10/10/2006

Colo!

Hoje quando ia para as aulas deparei com duas alunas lavadas em lágrimas, por motivos diferentes.
Acolhi-as, ouvi-as e mandei-as lavar a cara e beber água.
Neste entretanto ouvi uma dizer:
Vá lá Rita, fala com a s'tôra. Ela dá-te colo!

Ouvir os seus dramas e acolhê-las faz parte da minha missão.
E é tão dura!

Cheguei à escola carregada, com a mochila cheia de incertezas e a alma pesada.
Hoje não me apetecia estar com eles nem ouvi-los.
Esforço daqui, puxão dacolá e "vamos lá a tocar o barquinho que para a frente é que é o caminho..."

Escutei-as.
Ao longo da aula fui observando e rindo interiormente com pensamentos malucos: se era para dar colo, então porque motivo deixei a aula seguir normalmente?
Pobrezitas, não percebem nada!
E o jogo continuou ao longo dos noventa minutos.

Depois do toque da campainha falei com cada uma individualmente.
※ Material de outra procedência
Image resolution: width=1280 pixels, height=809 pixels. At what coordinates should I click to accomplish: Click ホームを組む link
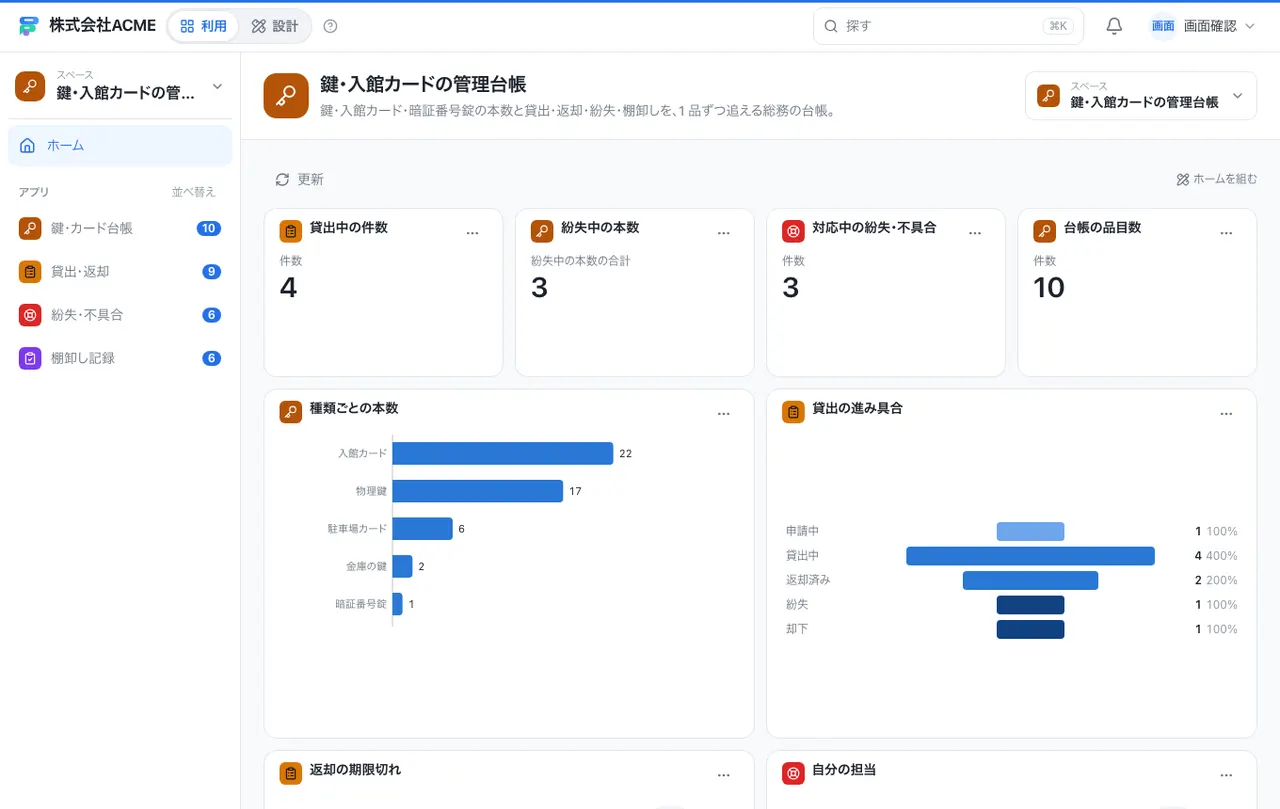(1217, 179)
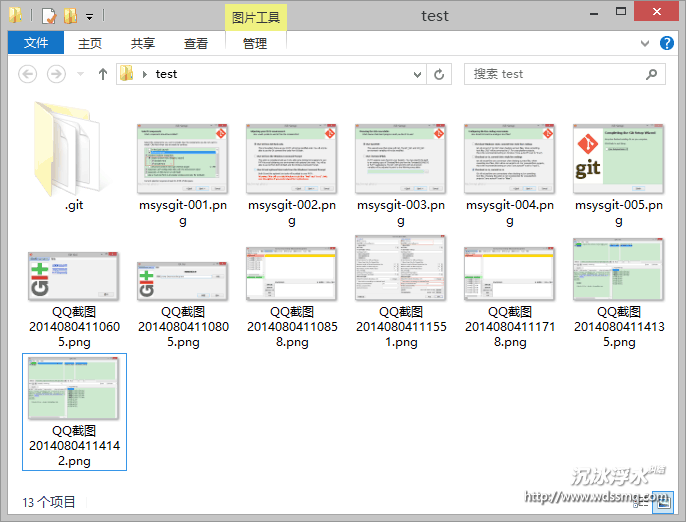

As palavras escoaram lentamente, sem subterfúgios e sem pretensos proteccionismos.
A cada uma falei de coração aberto.
Pobrezitas, tão novinhas e já com tantos medos de perda...
Os pais discutiram. Tenho medo do que possa acontecer...
Frases interrompidas, palavras suspensas e medo, muito medo.
Meu Deus, como podem sofrer tanto?

No fim perceberam que aquilo do colo passava e passa pela atenção que lhes dou, passava e passa pelo diálogo que estabeleceram, passava e passa pela confiança que sentem em alguém, mais velho, que não está ali para chamar apenas a atenção mas para ouvir, ouvir, ouvir.

Como sempre, não lhes vendo soluções, ajudo-os a perceber as situações, o nervosismo dos mais velhos perante a vida e que descarregam, quase sempre, no mais fraco e fragilizado.

Percebi que a minha peregrinação passa por estes caminhos ainda por desbravar, passa pelas vielas da vida e pelos lugares mais recônditos dos corações.
Estarei no lugar certo?
Saberei responder aos anseios dos/as adolescentes?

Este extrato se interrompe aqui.